Il nous reste à présenter la troisième catégorie de critiques : ceux qui veulent qu’on écrive exactement ce qu’on entend, et rien de plus. On les appelait autrefois les phonographes ; mais depuis qu’Edison a illustré et confisqué ce nom en le donnant à son appareil, — lequel est effectivement et au plus haut degré l’écrivain phonographe par excellence, — force est bien de chercher une autre dénomination pour cette secte de réformateurs. Nous les appellerons les fonétistes. Avec eux, nous allons nous trouver en pleine révolution.

Eux aussi, du reste, ils peuvent se mettre à couvert sous de nobles aïeux. Le plus connu est Louis Meigret, l’inventeur ou le propagateur de plusieurs signes dont nous nous servons encore aujourd’hui dans notre écriture. Meigret disait en 1542 : « Les voix sont les elemens de la prononciation, et les lettres les marques ou notes des elemens… Puisque les lettres ne sont qu’images de voix, l’escriture deura estre d’autant de lettres que la prononciation requiert de voix ; si elle se treuve autre, elle est faulse, abusiue et damnable. »

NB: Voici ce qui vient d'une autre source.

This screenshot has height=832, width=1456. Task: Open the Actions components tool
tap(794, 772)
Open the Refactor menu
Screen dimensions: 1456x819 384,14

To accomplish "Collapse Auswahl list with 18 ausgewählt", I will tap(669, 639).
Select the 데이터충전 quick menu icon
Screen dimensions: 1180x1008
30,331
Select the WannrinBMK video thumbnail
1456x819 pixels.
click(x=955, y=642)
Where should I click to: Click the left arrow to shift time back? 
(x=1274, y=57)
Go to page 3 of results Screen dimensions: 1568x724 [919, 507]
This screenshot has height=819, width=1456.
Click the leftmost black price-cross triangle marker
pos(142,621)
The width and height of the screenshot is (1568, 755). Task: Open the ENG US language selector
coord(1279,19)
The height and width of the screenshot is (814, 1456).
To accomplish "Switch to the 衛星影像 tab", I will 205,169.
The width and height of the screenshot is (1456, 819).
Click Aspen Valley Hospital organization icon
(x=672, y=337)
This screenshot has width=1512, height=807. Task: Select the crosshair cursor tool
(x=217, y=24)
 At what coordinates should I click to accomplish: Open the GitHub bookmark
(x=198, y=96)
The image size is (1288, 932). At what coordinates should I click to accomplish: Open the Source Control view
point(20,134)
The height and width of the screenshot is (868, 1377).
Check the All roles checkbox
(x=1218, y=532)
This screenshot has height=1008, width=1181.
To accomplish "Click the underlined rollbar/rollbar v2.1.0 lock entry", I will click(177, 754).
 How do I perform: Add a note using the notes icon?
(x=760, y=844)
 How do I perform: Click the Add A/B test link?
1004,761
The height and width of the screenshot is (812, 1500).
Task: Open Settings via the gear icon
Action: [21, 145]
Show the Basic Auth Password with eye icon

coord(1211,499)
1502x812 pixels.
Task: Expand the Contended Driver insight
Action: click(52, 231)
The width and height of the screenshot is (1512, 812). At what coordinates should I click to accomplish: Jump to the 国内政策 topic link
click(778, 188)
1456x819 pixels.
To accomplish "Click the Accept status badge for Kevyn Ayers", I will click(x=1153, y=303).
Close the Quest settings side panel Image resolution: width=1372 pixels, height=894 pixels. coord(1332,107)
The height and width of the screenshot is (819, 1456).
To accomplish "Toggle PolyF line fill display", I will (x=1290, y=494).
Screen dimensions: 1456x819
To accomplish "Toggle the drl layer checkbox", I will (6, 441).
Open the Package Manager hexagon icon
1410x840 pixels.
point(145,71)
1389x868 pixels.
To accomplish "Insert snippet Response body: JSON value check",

Jusque-là il se bornait à une profession de foi. Mais six ans plus tard il publie le Treité de la Grammere francoeze, où il applique ses idées et introduit une orthographe de son invention. Cette entreprise, qui était bien d’accord avec l’esprit aventureux du XVIe siècle, trouva des approbateurs parmi les poètes de la Pléiade ; Ronsard, Du Bellay, Bail, y donnèrent leur assentiment. Il faut dire, pour être vrai, que l’écriture phonétique de Louis Meigret passerait à présent pour une écriture étymologique très acceptable. Nous en avons vu d’autres depuis.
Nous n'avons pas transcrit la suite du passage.